# PROBLEMS TO WORK ON
1. In the krumkake passage, how many eggs went into the batch shown?
2. List every way of serving the cookies that the krumkake passage mentions.
3. From the krumkake passage, extract the span that begins at the words "Later, my mother" and stops after "sticks of butter.".

# SOURCE PASSAGE
* * * * * * *

Later, my mother bought an “electric” two-sided iron. Instead of one cookie every 90 seconds, you could make two (In a PIttsburgh Christmas Miracle, I found one of my own in Pittsburgh at Wholey’s in the strip)!

As cookies go, this recipe uses a LOT of eggs and butter. The batch I show here was using 9 eggs and three sticks of butter.

The “roll and let it cool” part is what gets you. Despite what you may see online (and in the box of my electric krumkake iron), the wooden roller is not something we’ve ever used.

You take the hot baked cookie off the iron, put it down on a counter and quickly and with some danger, roll the cookie by hand. Or should I say, by fingertips!  Hot.  Hot. Hot. Burn. Careful!

They can be served with whipped cream, sprinkled powdered sugar or just plain as is. I have seen variations, like the mix of flour doubled up, which makes for a doughier cookie.  More sugar makes the cookie crisper (which seems to help in my new, more humid, Alabama environs).  What I've listed is the basic recipe I’ve settled on, with maybe a dash more sugar.


One trial effort last year, from Laura’s suggestion, was to take an unrolled cookie and use those tiny SOLBRÄND plastic bowls from Ikea to make a tasty pastry bowl out of the new shape. But those are in Ohiopyle, and this year most of the baking has been back in Birmingham.

* * * * * * *

# DATA ENTRIES
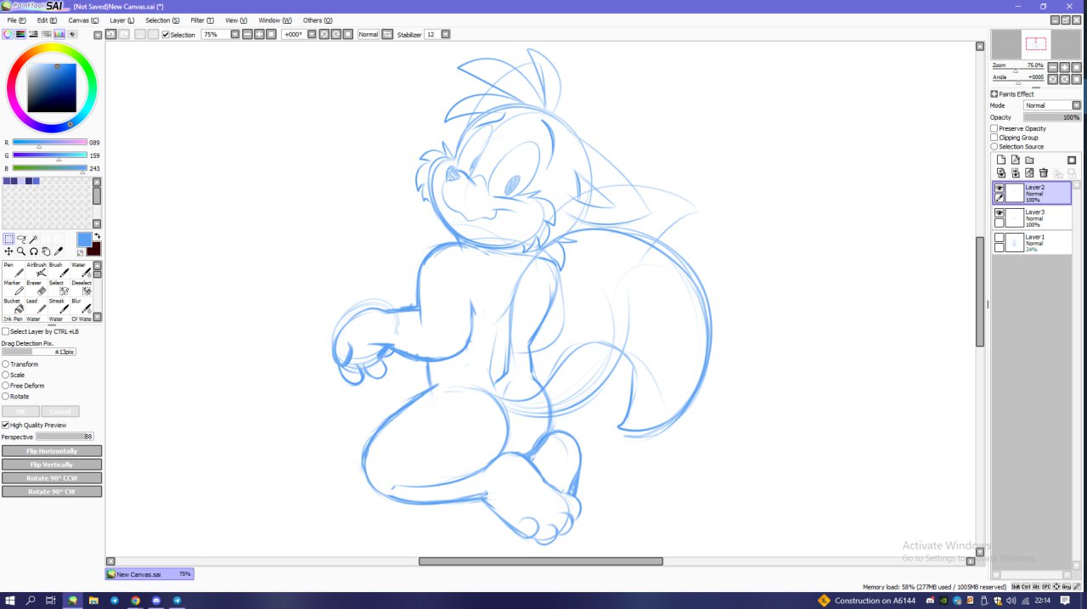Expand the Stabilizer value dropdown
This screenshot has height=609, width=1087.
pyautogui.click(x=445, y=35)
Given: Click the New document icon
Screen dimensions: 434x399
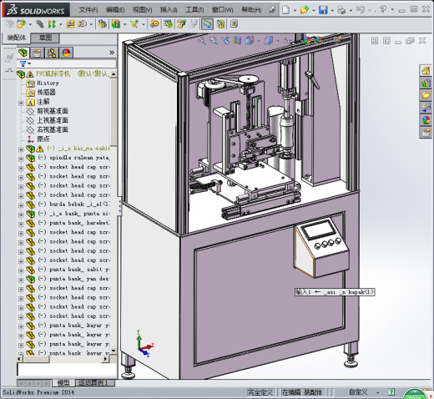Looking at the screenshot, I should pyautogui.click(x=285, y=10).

* * * * * * *

# TASK SOLUTIONS
1. Nine eggs.

2. With whipped cream, with sprinkled powdered sugar, or plain as is.

3.
Later, my mother bought an “electric” two-sided iron. Instead of one cookie every 90 seconds, you could make two (In a PIttsburgh Christmas Miracle, I found one of my own in Pittsburgh at Wholey’s in the strip)!

As cookies go, this recipe uses a LOT of eggs and butter. The batch I show here was using 9 eggs and three sticks of butter.